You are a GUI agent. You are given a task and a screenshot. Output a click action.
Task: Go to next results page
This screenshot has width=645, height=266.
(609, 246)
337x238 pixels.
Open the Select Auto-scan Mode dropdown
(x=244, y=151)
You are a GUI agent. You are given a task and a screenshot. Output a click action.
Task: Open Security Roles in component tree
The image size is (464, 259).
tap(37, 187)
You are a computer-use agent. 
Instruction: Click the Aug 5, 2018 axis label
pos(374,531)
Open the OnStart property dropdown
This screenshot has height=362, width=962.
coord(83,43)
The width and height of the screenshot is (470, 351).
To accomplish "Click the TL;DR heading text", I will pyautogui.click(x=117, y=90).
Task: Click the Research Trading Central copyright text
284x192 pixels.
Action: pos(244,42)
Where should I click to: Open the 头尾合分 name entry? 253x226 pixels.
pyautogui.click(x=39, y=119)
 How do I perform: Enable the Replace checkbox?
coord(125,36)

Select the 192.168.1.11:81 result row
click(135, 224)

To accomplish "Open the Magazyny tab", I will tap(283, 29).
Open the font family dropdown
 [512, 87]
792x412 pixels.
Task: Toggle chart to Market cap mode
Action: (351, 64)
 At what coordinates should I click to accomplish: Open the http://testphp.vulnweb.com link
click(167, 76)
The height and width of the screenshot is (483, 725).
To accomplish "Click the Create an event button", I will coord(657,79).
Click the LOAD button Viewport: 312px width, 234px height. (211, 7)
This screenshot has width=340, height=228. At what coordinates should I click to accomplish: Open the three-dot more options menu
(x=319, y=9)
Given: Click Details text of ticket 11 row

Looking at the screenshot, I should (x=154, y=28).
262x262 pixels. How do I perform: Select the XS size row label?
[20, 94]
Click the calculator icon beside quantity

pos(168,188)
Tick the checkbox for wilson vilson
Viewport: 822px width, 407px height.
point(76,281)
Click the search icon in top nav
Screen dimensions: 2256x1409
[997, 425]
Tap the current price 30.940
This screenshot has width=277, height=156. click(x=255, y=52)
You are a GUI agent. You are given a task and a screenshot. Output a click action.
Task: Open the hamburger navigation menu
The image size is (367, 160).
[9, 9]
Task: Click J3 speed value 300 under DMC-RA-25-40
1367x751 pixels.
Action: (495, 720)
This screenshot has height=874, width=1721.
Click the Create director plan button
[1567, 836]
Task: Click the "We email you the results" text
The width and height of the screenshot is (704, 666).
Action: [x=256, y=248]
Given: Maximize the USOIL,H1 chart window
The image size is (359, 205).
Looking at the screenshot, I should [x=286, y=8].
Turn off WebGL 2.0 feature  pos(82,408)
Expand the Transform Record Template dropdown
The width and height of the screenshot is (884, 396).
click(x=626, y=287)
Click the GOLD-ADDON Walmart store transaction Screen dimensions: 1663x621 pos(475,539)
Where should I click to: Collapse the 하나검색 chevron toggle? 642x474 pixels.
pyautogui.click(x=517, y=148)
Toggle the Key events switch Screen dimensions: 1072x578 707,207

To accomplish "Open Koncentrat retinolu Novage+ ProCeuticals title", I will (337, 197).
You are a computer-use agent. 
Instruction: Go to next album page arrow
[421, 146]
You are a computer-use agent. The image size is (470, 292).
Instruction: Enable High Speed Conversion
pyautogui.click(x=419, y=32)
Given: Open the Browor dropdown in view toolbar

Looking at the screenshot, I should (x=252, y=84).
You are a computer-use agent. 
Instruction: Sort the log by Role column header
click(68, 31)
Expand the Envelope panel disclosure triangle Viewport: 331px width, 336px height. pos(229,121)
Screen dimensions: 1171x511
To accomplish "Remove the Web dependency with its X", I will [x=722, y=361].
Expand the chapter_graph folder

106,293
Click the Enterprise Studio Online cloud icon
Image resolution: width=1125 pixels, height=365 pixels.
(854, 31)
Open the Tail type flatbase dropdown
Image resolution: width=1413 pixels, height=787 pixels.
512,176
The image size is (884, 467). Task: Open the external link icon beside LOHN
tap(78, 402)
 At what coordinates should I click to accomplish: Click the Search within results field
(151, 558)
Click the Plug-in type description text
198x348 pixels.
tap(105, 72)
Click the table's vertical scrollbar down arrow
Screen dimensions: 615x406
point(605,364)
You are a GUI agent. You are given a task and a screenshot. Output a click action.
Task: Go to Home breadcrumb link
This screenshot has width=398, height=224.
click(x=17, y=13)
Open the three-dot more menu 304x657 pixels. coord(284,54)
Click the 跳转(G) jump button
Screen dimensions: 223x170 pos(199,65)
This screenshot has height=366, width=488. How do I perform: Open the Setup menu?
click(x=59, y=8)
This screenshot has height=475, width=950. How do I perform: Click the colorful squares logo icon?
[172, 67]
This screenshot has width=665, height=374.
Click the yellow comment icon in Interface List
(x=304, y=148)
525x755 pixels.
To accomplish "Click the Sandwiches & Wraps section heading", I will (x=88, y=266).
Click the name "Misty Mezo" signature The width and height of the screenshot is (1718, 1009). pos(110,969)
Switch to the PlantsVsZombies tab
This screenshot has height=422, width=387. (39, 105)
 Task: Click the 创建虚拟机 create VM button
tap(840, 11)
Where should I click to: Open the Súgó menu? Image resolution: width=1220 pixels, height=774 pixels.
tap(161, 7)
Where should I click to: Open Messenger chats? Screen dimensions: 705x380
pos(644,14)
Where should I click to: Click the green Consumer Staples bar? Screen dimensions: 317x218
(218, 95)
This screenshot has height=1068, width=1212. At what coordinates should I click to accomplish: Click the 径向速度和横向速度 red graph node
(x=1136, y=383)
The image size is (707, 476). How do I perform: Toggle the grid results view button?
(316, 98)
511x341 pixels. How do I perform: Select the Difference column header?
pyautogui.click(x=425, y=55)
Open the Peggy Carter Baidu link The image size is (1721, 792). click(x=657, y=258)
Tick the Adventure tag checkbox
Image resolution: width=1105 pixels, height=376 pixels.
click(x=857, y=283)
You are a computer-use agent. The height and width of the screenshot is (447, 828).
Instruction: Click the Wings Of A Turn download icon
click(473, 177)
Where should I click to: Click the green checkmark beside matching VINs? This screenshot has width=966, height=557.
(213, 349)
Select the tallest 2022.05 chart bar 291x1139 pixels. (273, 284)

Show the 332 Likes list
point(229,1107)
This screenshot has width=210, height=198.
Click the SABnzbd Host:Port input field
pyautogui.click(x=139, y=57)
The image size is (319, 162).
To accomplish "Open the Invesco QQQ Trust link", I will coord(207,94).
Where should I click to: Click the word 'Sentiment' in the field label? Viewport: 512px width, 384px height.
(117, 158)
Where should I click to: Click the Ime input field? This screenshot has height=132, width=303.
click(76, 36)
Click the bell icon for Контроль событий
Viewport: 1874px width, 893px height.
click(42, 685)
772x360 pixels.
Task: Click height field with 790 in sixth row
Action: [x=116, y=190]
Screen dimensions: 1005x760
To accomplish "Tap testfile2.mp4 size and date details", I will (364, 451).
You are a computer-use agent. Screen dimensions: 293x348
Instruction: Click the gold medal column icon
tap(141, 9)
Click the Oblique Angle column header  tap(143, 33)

* [Prompt]: Once you have read the data above, print all of it again exactly.

* [Answer section]:
You are a GUI agent. You are given a task and a screenshot. Output a click action.
Task: Go to next results page
This screenshot has width=645, height=266.
(609, 246)
337x238 pixels.
Open the Select Auto-scan Mode dropdown
(x=244, y=151)
You are a GUI agent. You are given a task and a screenshot. Output a click action.
Task: Open Security Roles in component tree
The image size is (464, 259).
tap(37, 187)
You are a computer-use agent. 
Instruction: Click the Aug 5, 2018 axis label
pos(374,531)
Open the OnStart property dropdown
This screenshot has height=362, width=962.
coord(83,43)
The width and height of the screenshot is (470, 351).
To accomplish "Click the TL;DR heading text", I will pyautogui.click(x=117, y=90).
Task: Click the Research Trading Central copyright text
284x192 pixels.
Action: pos(244,42)
Where should I click to: Open the 头尾合分 name entry? 253x226 pixels.
pyautogui.click(x=39, y=119)
 How do I perform: Enable the Replace checkbox?
coord(125,36)

Select the 192.168.1.11:81 result row
click(135, 224)

To accomplish "Open the Magazyny tab", I will tap(283, 29).
Open the font family dropdown
 [512, 87]
792x412 pixels.
Task: Toggle chart to Market cap mode
Action: (351, 64)
 At what coordinates should I click to accomplish: Open the http://testphp.vulnweb.com link
click(167, 76)
The height and width of the screenshot is (483, 725).
To accomplish "Click the Create an event button", I will coord(657,79).
Click the LOAD button Viewport: 312px width, 234px height. (211, 7)
This screenshot has width=340, height=228. At what coordinates should I click to accomplish: Open the three-dot more options menu
(x=319, y=9)
Given: Click Details text of ticket 11 row

Looking at the screenshot, I should (x=154, y=28).
262x262 pixels. How do I perform: Select the XS size row label?
[20, 94]
Click the calculator icon beside quantity

pos(168,188)
Tick the checkbox for wilson vilson
Viewport: 822px width, 407px height.
point(76,281)
Click the search icon in top nav
Screen dimensions: 2256x1409
[997, 425]
Tap the current price 30.940
This screenshot has width=277, height=156. click(x=255, y=52)
You are a GUI agent. You are given a task and a screenshot. Output a click action.
Task: Open the hamburger navigation menu
The image size is (367, 160).
[9, 9]
Task: Click J3 speed value 300 under DMC-RA-25-40
1367x751 pixels.
Action: (495, 720)
This screenshot has height=874, width=1721.
Click the Create director plan button
[1567, 836]
Task: Click the "We email you the results" text
The width and height of the screenshot is (704, 666).
Action: [x=256, y=248]
Given: Maximize the USOIL,H1 chart window
The image size is (359, 205).
Looking at the screenshot, I should [x=286, y=8].
Turn off WebGL 2.0 feature  pos(82,408)
Expand the Transform Record Template dropdown
The width and height of the screenshot is (884, 396).
click(x=626, y=287)
Click the GOLD-ADDON Walmart store transaction Screen dimensions: 1663x621 pos(475,539)
Where should I click to: Collapse the 하나검색 chevron toggle? 642x474 pixels.
pyautogui.click(x=517, y=148)
Toggle the Key events switch Screen dimensions: 1072x578 707,207

To accomplish "Open Koncentrat retinolu Novage+ ProCeuticals title", I will (337, 197).
You are a computer-use agent. 
Instruction: Go to next album page arrow
[421, 146]
You are a computer-use agent. The image size is (470, 292).
Instruction: Enable High Speed Conversion
pyautogui.click(x=419, y=32)
Given: Open the Browor dropdown in view toolbar

Looking at the screenshot, I should (x=252, y=84).
You are a computer-use agent. 
Instruction: Sort the log by Role column header
click(68, 31)
Expand the Envelope panel disclosure triangle Viewport: 331px width, 336px height. pos(229,121)
Screen dimensions: 1171x511
To accomplish "Remove the Web dependency with its X", I will [x=722, y=361].
Expand the chapter_graph folder

106,293
Click the Enterprise Studio Online cloud icon
Image resolution: width=1125 pixels, height=365 pixels.
(854, 31)
Open the Tail type flatbase dropdown
Image resolution: width=1413 pixels, height=787 pixels.
512,176
The image size is (884, 467). Task: Open the external link icon beside LOHN
tap(78, 402)
 At what coordinates should I click to accomplish: Click the Search within results field
(151, 558)
Click the Plug-in type description text
198x348 pixels.
tap(105, 72)
Click the table's vertical scrollbar down arrow
Screen dimensions: 615x406
point(605,364)
You are a GUI agent. You are given a task and a screenshot. Output a click action.
Task: Go to Home breadcrumb link
This screenshot has width=398, height=224.
click(x=17, y=13)
Open the three-dot more menu 304x657 pixels. coord(284,54)
Click the 跳转(G) jump button
Screen dimensions: 223x170 pos(199,65)
This screenshot has height=366, width=488. How do I perform: Open the Setup menu?
click(x=59, y=8)
This screenshot has height=475, width=950. How do I perform: Click the colorful squares logo icon?
[172, 67]
This screenshot has width=665, height=374.
Click the yellow comment icon in Interface List
(x=304, y=148)
525x755 pixels.
To accomplish "Click the Sandwiches & Wraps section heading", I will (x=88, y=266).
Click the name "Misty Mezo" signature The width and height of the screenshot is (1718, 1009). pos(110,969)
Switch to the PlantsVsZombies tab
This screenshot has height=422, width=387. (39, 105)
 Task: Click the 创建虚拟机 create VM button
tap(840, 11)
Where should I click to: Open the Súgó menu? Image resolution: width=1220 pixels, height=774 pixels.
tap(161, 7)
Where should I click to: Open Messenger chats? Screen dimensions: 705x380
pos(644,14)
Where should I click to: Click the green Consumer Staples bar? Screen dimensions: 317x218
(218, 95)
This screenshot has height=1068, width=1212. At what coordinates should I click to accomplish: Click the 径向速度和横向速度 red graph node
(x=1136, y=383)
The image size is (707, 476). How do I perform: Toggle the grid results view button?
(316, 98)
511x341 pixels. How do I perform: Select the Difference column header?
pyautogui.click(x=425, y=55)
Open the Peggy Carter Baidu link The image size is (1721, 792). click(x=657, y=258)
Tick the Adventure tag checkbox
Image resolution: width=1105 pixels, height=376 pixels.
click(x=857, y=283)
You are a computer-use agent. The height and width of the screenshot is (447, 828).
Instruction: Click the Wings Of A Turn download icon
click(473, 177)
Where should I click to: Click the green checkmark beside matching VINs? This screenshot has width=966, height=557.
(213, 349)
Select the tallest 2022.05 chart bar 291x1139 pixels. (273, 284)

Show the 332 Likes list
point(229,1107)
This screenshot has width=210, height=198.
Click the SABnzbd Host:Port input field
pyautogui.click(x=139, y=57)
The image size is (319, 162).
To accomplish "Open the Invesco QQQ Trust link", I will coord(207,94).
Where should I click to: Click the word 'Sentiment' in the field label? Viewport: 512px width, 384px height.
(117, 158)
Where should I click to: Click the Ime input field? This screenshot has height=132, width=303.
click(76, 36)
Click the bell icon for Контроль событий
Viewport: 1874px width, 893px height.
click(42, 685)
772x360 pixels.
Task: Click height field with 790 in sixth row
Action: [x=116, y=190]
Screen dimensions: 1005x760
To accomplish "Tap testfile2.mp4 size and date details", I will (364, 451).
You are a computer-use agent. Screen dimensions: 293x348
Instruction: Click the gold medal column icon
tap(141, 9)
Click the Oblique Angle column header  tap(143, 33)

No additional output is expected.